In apartments, everyone minds their own business even on those rare occasions when you’d like them to mind your business. In fact, yesterday, I brought a really good-looking female visitor and no one even stared. Normally, in plots, these are the moments you look forward to. You want everyone to see. In your head, you are saying, “Yes, keep looking at her, you people. Look at my new bae. I have taste.” But in an apartment block, you can even show up with Beyoncé and no one will give a damn.
Anyway, back to gate protocol, I have also noticed that apartments have guards who behave like secret service agents. Every visitor gets probed like a terrorism suspect and asked a million questions before being let in. The visitor also has to produce their ID, or at least write their name down. That’s as non-negotiable as a daily dose of bread for a high schooler.
Sometimes when you have a visitor, one of the guards calls you on phone to seek your approval before permitting entry. This kind of treatment makes you feel like a high ranking official.
I am surprised that the watchmen at my new apartment block haven’t even asked for ‘soda’. They must be getting paid well. Musyoka, our ploti watchman used to ask for soda, tea and every other beverage that exists on planet earth.
Another noticeable difference is how ‘shiny’ the children are. In apartments, children always look like they have just eaten Weetabix, rolls of fried sausage and margarine. Yes, children in apartments call it margarine, not Blue Bland. Like “Mummy, could you pass me some margarine.” And the mum is like “Sure son.” When a child in a plot asks for Blue Band/margarine, the mum will fire back with “Soma ununue yako! (Study so you can buy your own!)”

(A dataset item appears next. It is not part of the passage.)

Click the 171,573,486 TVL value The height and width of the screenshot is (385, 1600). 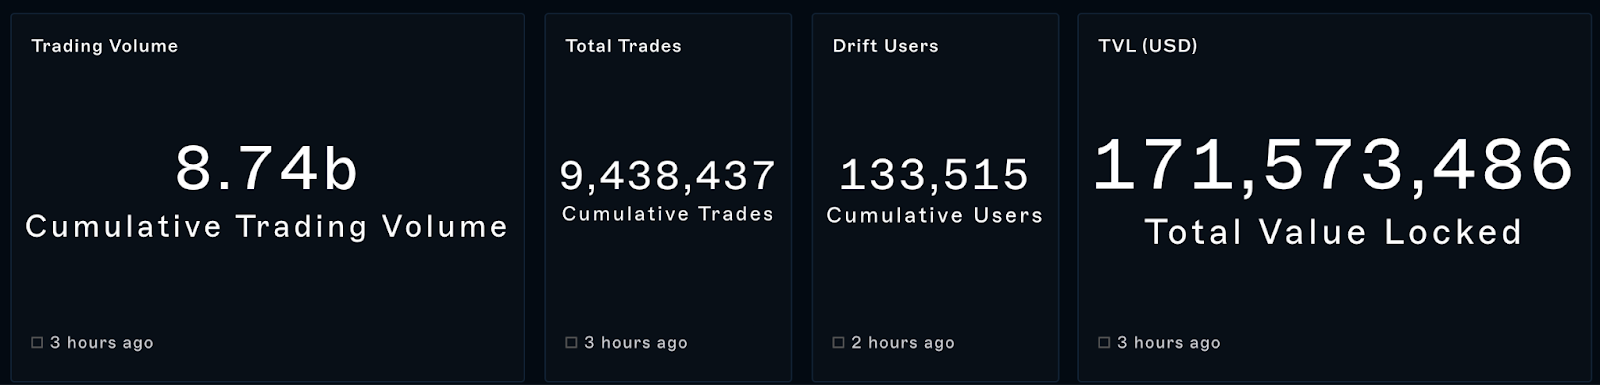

Children in apartments are also dropped and picked from their academies by school buses. Some are picked and dropped by their parents. Children in plots, on the other hand, are usually picked and dropped by a nduthi rider or by a house help who always seems to be walking too fast and the poor, exhausted child can’t keep up.
I am still amazed by other things. Right now everyone has a DSTV dish outside their house except me. I have also been told that I’ll be depositing rent in a bank account yet I am just used to sending M-Pesa or giving cash.

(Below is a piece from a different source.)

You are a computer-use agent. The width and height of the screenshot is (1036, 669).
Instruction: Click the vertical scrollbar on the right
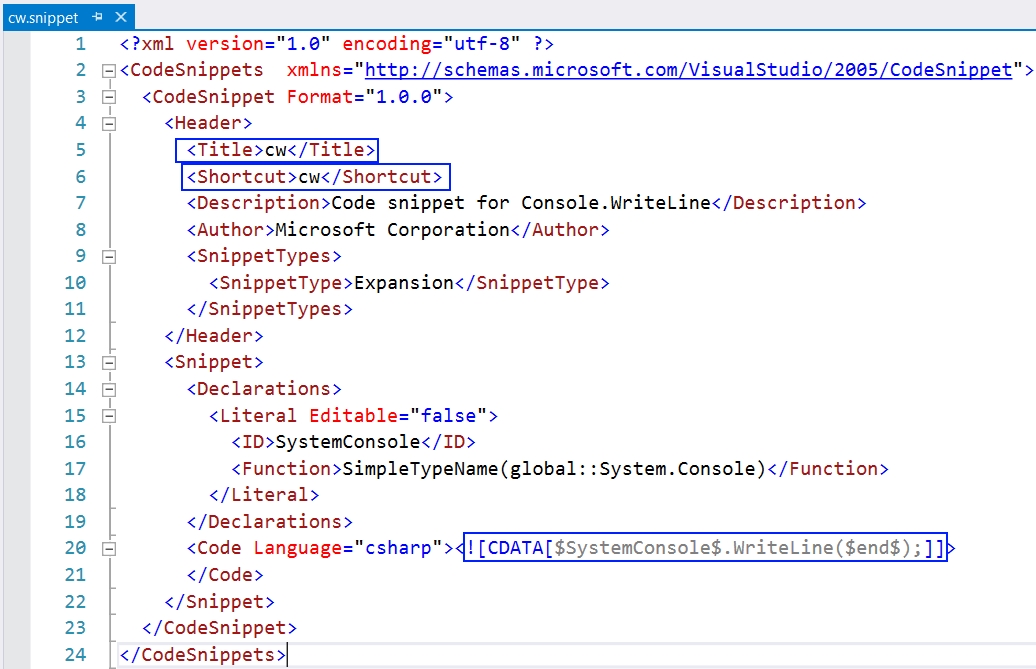click(x=1030, y=300)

The welcoming message when I moved in read, ‘Dear new tenant. We are glad to welcome you to our lavish apartments. In case of any emerging hiccup or burning query, get in touch with the property manager. He will be glad to offer extensive assistance. Also, don’t forget to deposit your rent in account number xxxxx in a timely and fashionable manner before the 5th of every month. Thank you and enjoy your lengthy stay.’
My goodness! So, apartments have a property manager, not a caretaker that has a crush on your girlfriend? I almost replied with “Thank you very much, can I stay here forever?” I deleted that because sending it would have been silly.
If this isn’t paradise, then tell me where is. Next Sunday, Aunty Agnes will definitely give a testimony about her nephew Philip who has moved from a ploti to an apartment.